The corroboration requirement for accomplice testimony illustrates this point as well. When factfinding is rule-free and the defendant’s fate depends on whether the factfinders believe the defendant’s accomplice “beyond a reasonable doubt,” the factfinders are prone to make three different mistakes. Two of those mistakes—false positives and false negatives—are well known. Factfinders may convict an innocent defendant for wrong reasons, and they may also acquit a guilty criminal when—rightly or wrongly—they believe that evidence pointing to his guilt does not eliminate all reasonable doubts. The third type of mistake may be less familiar, but is nearly as pernicious as the first. Factfinders may convict a factually guilty defendant for epistemically wrong reasons. Conviction of a guilty defendant for reasons that are epistemically wrong and are bound to be repeated is almost as bad as conviction of the innocent. Such verdicts lead to conviction of innocent defendants down the road. The corroboration requirement for accomplice testimony works to prevent both mistakes. Satisfaction of this requirement not only increases the probability of the defendant’s guilt by providing the assurance that the testimony given by the defendant’s accomplice is true. The corroboration requirement requires that factfinders do not believe the accomplice unless they receive corroborative evidence—evidence that would normally not be in existence under the (counterfactual) scenario in which the accomplice gives false testimony.
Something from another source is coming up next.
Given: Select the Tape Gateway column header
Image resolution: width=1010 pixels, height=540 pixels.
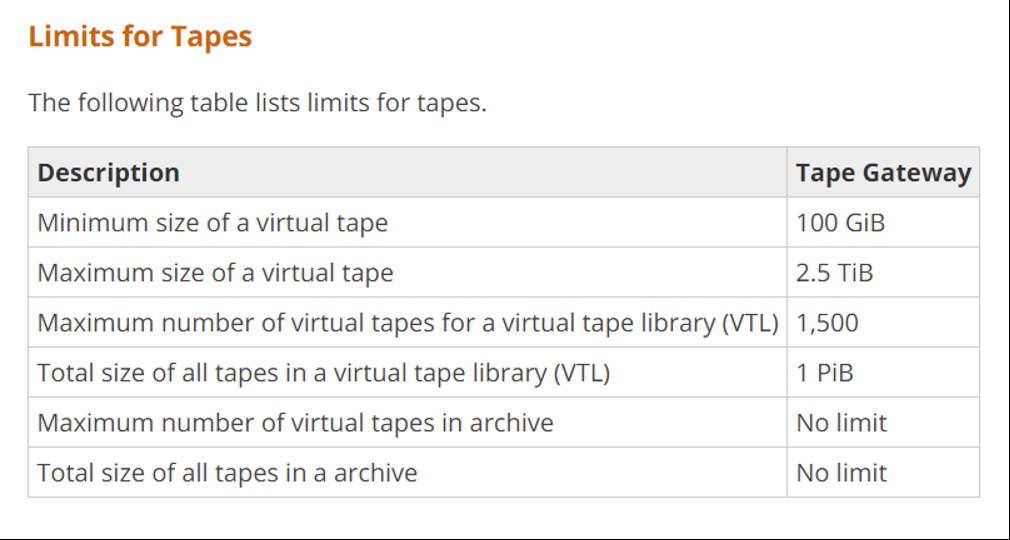Looking at the screenshot, I should pos(883,172).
Such an outcome can only be achieved with the aid of rules. Requiring individual factfinders to follow a “sensitivity” standard is less effective than formulating rules that erect formal barriers to conviction, such as the suppression of hearsay statements for lack of cross-examination and the corroboration requirements for accomplice testimony and for a defendant’s out-of-court confessions. A “sensitivity” standard, designed by the lawmaker to govern a broad range of cases, is unlikely to be applied consistently by factfinders instructed only to treat it as a general precept. Such an instruction is too vague to ensure that the lawmaker achieves its aims across the board. Factfinders applying it may demand either too little or too much from the prosecution: in some cases they will rest content with evidence too weak to justify a guilty verdict, while in others they will return unwarranted acquittals of the guilty. The principal-agent problem identified by Schauer looms large here as well.
5. Conclusion
This short Essay cannot do full justice to the richness and multitude of insights developed by Schauer in Playing by the Rules and elsewhere, nor did it attempt to do so. My goal here was to identify a single important insight that highlights the many scholarly virtues of this great legal philosopher. The “necessity of rules” thesis that cuts across many areas of the law—including evidence—is one such insight. This thesis is a product of Fred’s beautiful mind as a creative and rigorous analytical thinker and a true grandmaster of interdisciplinarity.